Part of the reason for us having less analysis on the change of reporting rates over time is that we did not directly incorporate this rate of change into our model. For example, the table of reporting rates was primarily used in our evaluation to test a hypothesis for why we see an increase in average giving (even assuming people are not reporting are not giving at all). Our model does not assume reporting rates don't decline, nor does it assume the decline in reporting rates plateaus.
Instead, we investigated how average giving (which is a product of both reporting rates, and the average amount given conditional on reporting) changes over time. We saw that the decline in reporting rates is (more than) compensated by the increase in giving conditional on reporting. It could be that this will no longer remain true beyond a certain time horizon (though, perhaps it will!), but there are other arguably conservative assumptions for these long time-horizons (e.g., that giving stops at pension age, doesn't include any legacy giving). Some of these considerations come up as we discuss why we did not assume a decay in our influence and in our limitations of our Pledge model (in the bottom of this section, right above this one).
On your final point:
Do you mean excluding it just for the purpose of analysing reporting rates over time? If so, that could well be right, and if we investigate this directly in future impact evaluations we'll need to look into what the quality/relevance of that data was and make a call here.
That makes sense, thanks! I think your text makes it sound like you disagree with the earlier attrition discussion, when actually it's that giving increasing over time makes up for the attrition?
Sorry, yes. I think it's probably heavily underreported, since the very early reporting system was probably worse?
Ah, I can see what you mean regarding our text, I assume in this passage:
What you say is right: we agree there seems to be a decay in fulfilment / reporting rates (which is what the earlier attrition discussion was mostly about) but we just add the additional observation that giving increasing over time makes up for this.
There is a sense in which we do disagree with that earlier discussion, which is that we think the kind of decay that would be relevant to modelling the value of the Pledge is the decay in average giving over time, and at least here, we do not see a decay. But we could've been clearer about this; at least on my reading, I think the paragraph I quoted above conflates different sorts of 'decay'.

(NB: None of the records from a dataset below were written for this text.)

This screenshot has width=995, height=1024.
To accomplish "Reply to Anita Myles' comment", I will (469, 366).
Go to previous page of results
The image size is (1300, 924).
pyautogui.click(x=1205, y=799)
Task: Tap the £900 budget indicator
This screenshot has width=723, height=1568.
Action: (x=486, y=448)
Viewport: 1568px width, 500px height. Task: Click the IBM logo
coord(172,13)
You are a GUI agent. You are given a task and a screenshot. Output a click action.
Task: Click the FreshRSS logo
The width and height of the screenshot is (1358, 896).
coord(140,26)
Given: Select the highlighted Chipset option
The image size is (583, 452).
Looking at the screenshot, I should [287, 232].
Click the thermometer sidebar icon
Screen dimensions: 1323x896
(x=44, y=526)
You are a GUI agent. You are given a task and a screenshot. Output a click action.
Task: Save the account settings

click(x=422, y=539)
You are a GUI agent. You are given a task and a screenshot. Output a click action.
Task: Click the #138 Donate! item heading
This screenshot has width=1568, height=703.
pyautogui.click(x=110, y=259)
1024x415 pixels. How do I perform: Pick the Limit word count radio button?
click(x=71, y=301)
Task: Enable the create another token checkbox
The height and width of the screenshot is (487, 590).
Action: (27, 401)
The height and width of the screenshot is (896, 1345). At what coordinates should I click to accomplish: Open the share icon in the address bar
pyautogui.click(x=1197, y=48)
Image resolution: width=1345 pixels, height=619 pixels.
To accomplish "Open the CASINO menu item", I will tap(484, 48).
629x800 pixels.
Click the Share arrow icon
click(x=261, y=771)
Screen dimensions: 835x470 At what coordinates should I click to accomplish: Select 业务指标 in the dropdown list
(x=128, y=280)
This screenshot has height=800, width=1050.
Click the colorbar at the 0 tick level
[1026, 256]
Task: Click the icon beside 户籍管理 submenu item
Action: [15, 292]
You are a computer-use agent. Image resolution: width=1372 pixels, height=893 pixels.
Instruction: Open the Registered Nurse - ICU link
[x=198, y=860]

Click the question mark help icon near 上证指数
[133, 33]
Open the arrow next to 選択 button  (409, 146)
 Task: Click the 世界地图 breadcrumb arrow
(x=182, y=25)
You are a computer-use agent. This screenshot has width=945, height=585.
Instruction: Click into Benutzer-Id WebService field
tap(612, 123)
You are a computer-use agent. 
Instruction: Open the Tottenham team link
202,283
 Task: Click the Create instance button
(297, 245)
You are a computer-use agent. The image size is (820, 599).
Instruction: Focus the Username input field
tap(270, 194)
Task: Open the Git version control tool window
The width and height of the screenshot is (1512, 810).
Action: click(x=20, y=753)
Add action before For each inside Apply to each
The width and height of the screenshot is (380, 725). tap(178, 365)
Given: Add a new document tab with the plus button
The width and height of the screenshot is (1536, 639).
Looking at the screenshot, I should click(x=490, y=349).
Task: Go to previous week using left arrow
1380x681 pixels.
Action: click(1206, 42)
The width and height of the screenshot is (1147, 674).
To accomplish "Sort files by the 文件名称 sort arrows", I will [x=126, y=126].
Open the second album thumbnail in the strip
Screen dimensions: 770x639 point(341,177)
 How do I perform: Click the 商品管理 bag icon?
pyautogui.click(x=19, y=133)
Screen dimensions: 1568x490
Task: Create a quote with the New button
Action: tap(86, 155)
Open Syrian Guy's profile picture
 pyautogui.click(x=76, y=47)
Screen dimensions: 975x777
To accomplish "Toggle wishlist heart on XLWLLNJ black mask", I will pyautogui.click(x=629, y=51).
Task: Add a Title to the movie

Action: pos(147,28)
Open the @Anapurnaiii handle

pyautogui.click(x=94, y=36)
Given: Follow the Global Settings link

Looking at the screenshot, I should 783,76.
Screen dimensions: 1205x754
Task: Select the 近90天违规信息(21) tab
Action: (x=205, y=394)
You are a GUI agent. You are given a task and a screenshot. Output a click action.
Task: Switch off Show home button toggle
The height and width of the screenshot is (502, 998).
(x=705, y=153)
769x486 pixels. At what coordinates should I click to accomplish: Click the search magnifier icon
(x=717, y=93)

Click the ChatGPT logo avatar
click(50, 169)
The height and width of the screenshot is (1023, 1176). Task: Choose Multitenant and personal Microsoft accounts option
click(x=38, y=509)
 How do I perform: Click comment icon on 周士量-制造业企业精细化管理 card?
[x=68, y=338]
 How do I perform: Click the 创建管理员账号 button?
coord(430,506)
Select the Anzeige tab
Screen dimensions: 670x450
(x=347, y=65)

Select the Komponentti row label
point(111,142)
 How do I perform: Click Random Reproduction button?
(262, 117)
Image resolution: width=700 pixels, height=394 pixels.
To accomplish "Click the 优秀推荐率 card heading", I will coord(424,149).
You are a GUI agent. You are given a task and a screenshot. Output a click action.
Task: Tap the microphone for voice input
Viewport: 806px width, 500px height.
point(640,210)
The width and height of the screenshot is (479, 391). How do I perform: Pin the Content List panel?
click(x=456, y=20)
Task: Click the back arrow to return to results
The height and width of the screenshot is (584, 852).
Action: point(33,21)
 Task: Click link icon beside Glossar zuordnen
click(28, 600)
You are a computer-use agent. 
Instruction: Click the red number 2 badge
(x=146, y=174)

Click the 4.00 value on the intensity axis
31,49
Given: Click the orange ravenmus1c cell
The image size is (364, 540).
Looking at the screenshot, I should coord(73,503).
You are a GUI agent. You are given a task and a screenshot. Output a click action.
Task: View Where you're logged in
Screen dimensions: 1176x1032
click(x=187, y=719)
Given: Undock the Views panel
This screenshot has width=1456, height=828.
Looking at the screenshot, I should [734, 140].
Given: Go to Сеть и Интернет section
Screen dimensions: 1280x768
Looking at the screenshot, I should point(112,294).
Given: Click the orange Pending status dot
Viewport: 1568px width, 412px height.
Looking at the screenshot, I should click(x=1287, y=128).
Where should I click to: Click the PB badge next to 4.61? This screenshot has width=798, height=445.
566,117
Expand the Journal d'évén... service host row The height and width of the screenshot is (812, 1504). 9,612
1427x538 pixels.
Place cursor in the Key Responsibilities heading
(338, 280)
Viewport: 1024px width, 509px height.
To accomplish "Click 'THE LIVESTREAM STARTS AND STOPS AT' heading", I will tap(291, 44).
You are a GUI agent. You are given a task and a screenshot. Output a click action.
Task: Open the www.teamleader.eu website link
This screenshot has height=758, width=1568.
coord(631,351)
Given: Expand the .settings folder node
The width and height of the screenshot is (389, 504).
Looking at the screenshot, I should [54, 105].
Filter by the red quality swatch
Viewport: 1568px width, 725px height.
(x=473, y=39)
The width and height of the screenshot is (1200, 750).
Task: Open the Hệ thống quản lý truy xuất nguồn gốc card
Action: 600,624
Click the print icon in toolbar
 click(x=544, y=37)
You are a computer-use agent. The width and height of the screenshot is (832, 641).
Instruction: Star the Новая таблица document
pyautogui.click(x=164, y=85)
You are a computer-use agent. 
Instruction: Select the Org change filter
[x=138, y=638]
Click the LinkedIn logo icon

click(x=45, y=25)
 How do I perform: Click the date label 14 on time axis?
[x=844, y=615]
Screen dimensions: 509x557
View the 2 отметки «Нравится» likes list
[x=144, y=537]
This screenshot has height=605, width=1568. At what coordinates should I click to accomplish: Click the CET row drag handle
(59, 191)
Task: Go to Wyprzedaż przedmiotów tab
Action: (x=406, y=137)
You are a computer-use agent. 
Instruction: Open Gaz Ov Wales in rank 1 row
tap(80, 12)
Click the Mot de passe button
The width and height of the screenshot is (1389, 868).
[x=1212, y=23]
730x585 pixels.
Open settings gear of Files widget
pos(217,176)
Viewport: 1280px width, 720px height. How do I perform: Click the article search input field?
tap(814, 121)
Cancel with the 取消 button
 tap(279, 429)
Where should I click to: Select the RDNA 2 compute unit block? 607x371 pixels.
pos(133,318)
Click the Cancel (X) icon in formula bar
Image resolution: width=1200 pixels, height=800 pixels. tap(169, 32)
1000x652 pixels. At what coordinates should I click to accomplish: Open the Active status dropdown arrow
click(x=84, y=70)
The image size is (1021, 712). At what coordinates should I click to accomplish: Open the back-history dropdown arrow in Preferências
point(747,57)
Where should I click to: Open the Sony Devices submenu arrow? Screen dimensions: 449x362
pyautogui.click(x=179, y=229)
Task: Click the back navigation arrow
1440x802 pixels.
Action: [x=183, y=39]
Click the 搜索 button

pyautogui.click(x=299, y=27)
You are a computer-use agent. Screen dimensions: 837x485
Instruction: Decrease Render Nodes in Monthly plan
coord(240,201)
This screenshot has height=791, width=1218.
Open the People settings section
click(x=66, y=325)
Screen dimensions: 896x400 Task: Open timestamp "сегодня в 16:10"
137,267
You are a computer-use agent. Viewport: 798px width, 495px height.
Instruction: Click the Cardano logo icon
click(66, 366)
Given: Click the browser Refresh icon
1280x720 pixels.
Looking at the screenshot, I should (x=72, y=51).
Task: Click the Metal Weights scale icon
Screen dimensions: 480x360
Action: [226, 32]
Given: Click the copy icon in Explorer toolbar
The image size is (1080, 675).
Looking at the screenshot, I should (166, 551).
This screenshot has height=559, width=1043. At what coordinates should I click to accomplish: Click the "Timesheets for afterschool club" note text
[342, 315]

I'd be interested in a chart similar to "Proportion of GWWC Pledgers who record any donations by Pledge year (per cohort)", but with 4 versions (median / average donation in $) x (inclusive / exclusive of those that didn't record data, assuming no record is $0). From the data it seems that both things are true: "most people give less over time and stop giving" and "on average, pledge donations increase over time", driven entirely by ~5-10% of extremely wealthy donors that increase their pledge.